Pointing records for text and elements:
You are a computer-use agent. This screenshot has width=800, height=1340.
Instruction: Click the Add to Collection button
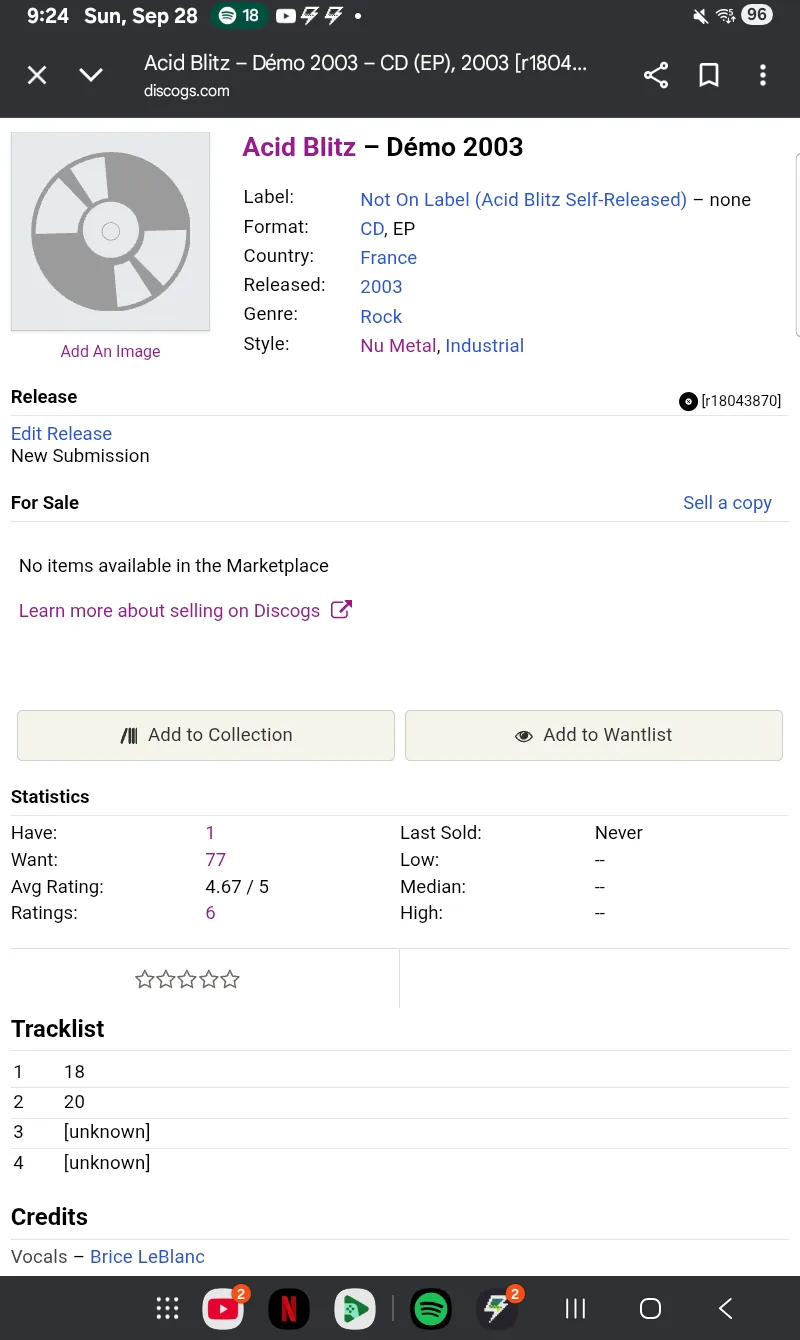coord(206,735)
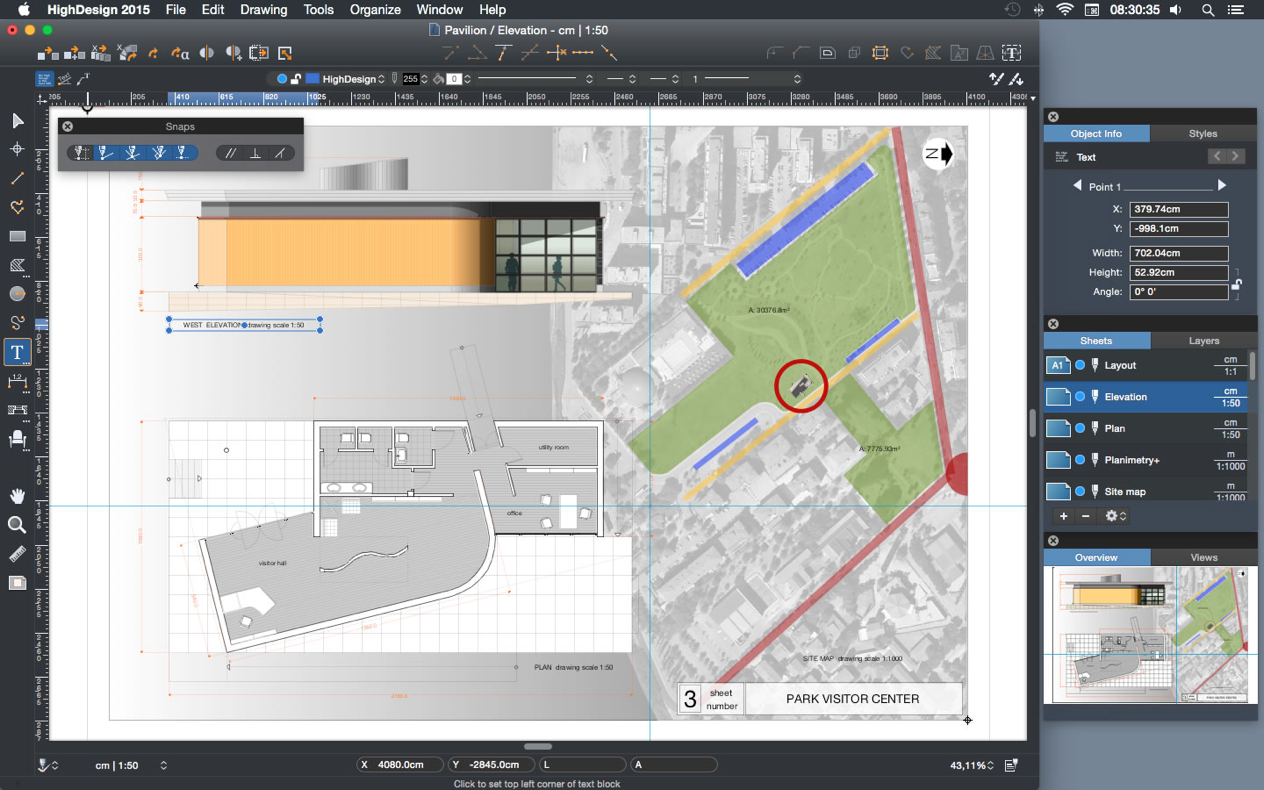Viewport: 1264px width, 790px height.
Task: Activate the Hand pan tool
Action: (x=17, y=497)
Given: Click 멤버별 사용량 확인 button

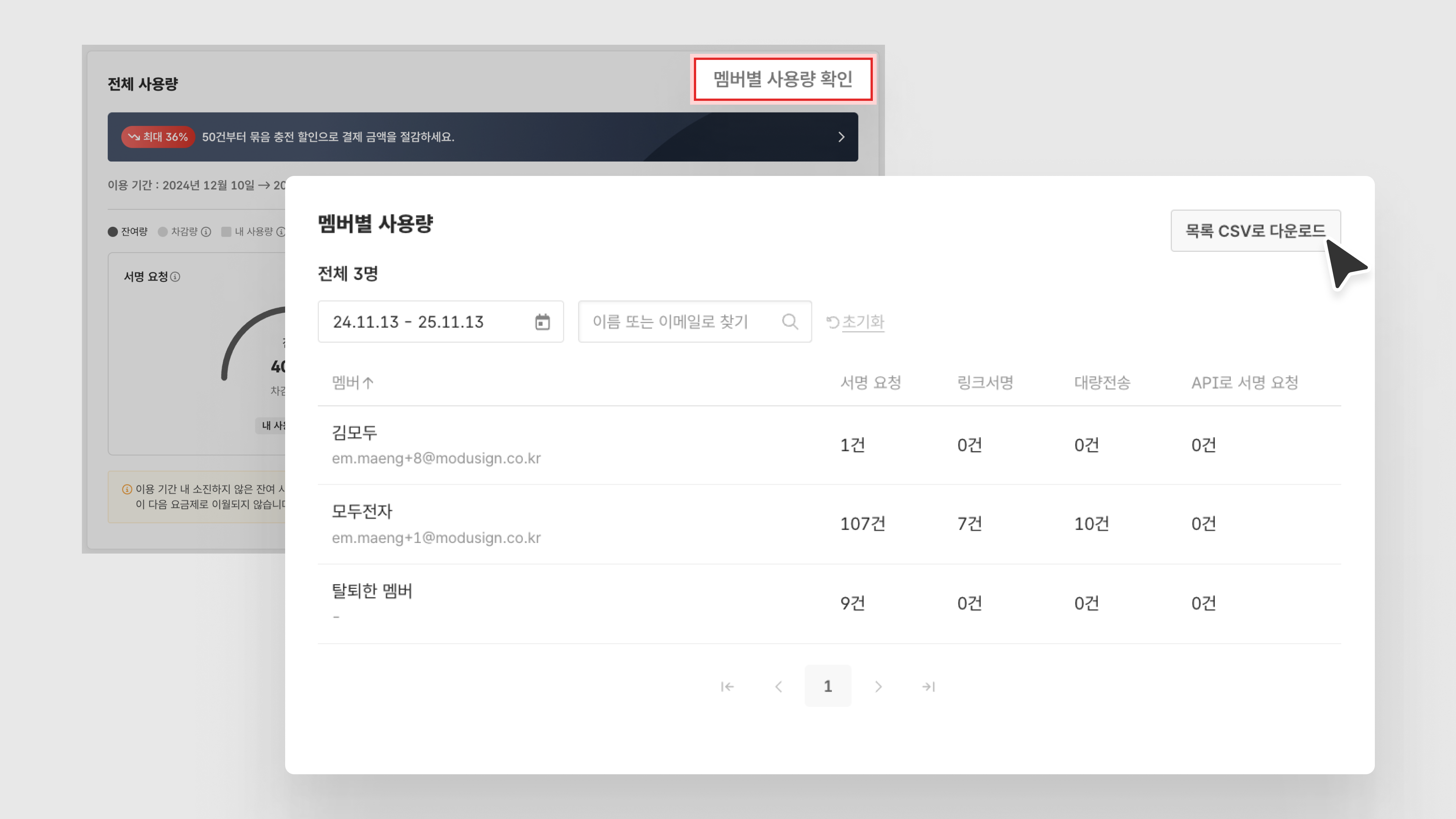Looking at the screenshot, I should tap(783, 79).
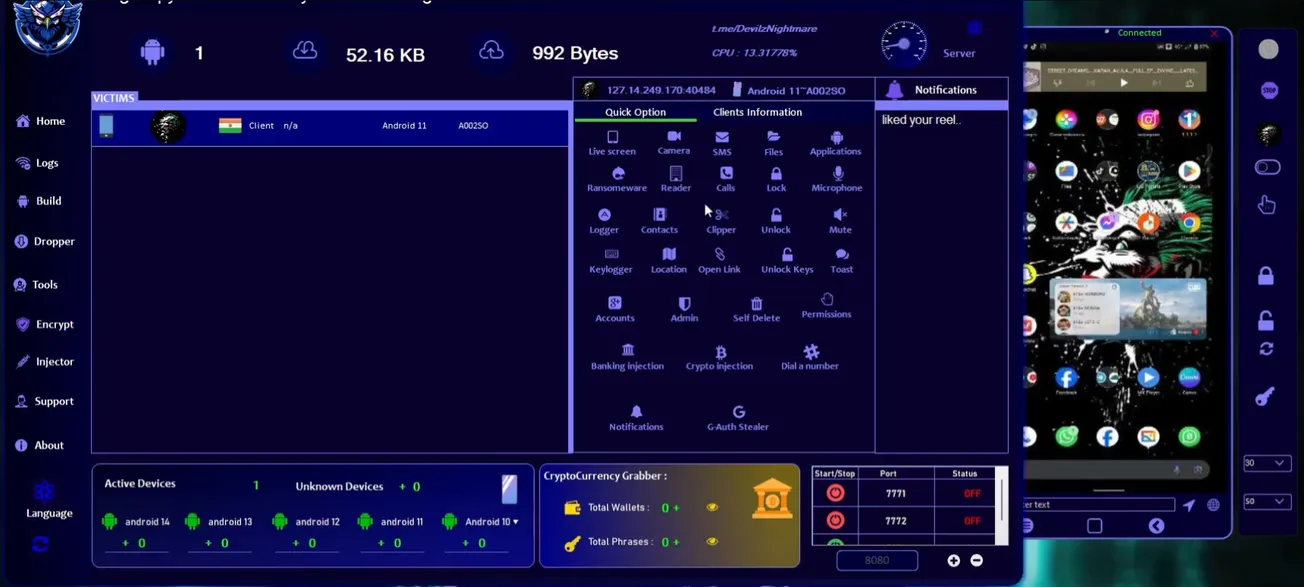Viewport: 1304px width, 587px height.
Task: Open the Location tracker
Action: pyautogui.click(x=668, y=261)
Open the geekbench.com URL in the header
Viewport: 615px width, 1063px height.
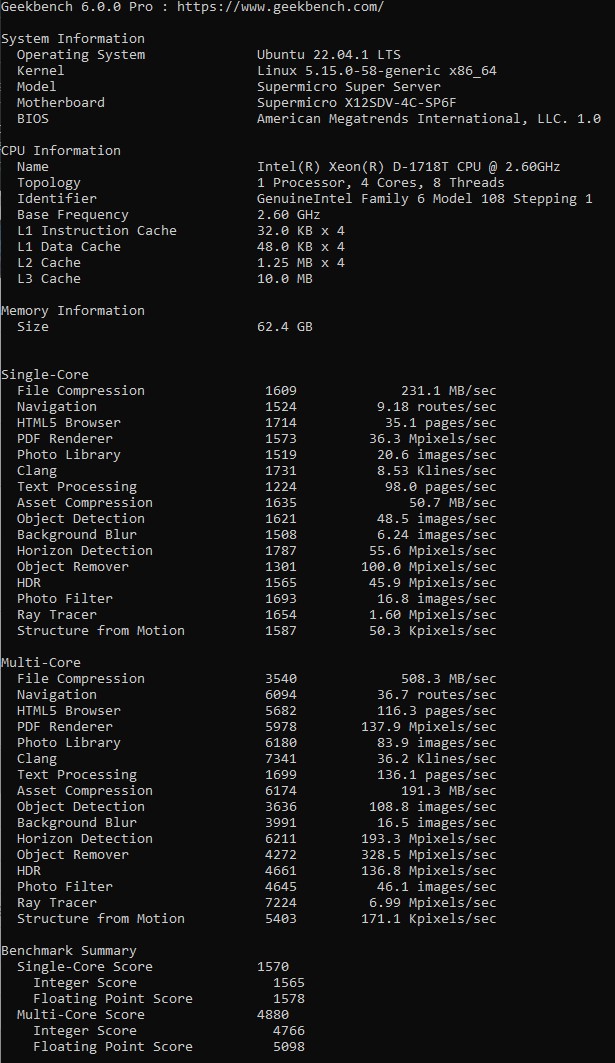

_STATED PROBLEM_
Transcribe the material word for word, from its start through the line containing "Action: pyautogui.click(x=668, y=261)", that line included, and omit the pictures.

_FULL ANSWER_
You are a computer-use agent. This screenshot has width=800, height=1340.
Instruction: Click the Add to Collection button
coord(206,735)
Viewport: 1264px width, 790px height.
Task: Activate the Hand pan tool
Action: (x=17, y=497)
Given: Click 멤버별 사용량 확인 button

Looking at the screenshot, I should tap(783, 79).
Viewport: 1304px width, 587px height.
Task: Open the Location tracker
Action: pyautogui.click(x=668, y=261)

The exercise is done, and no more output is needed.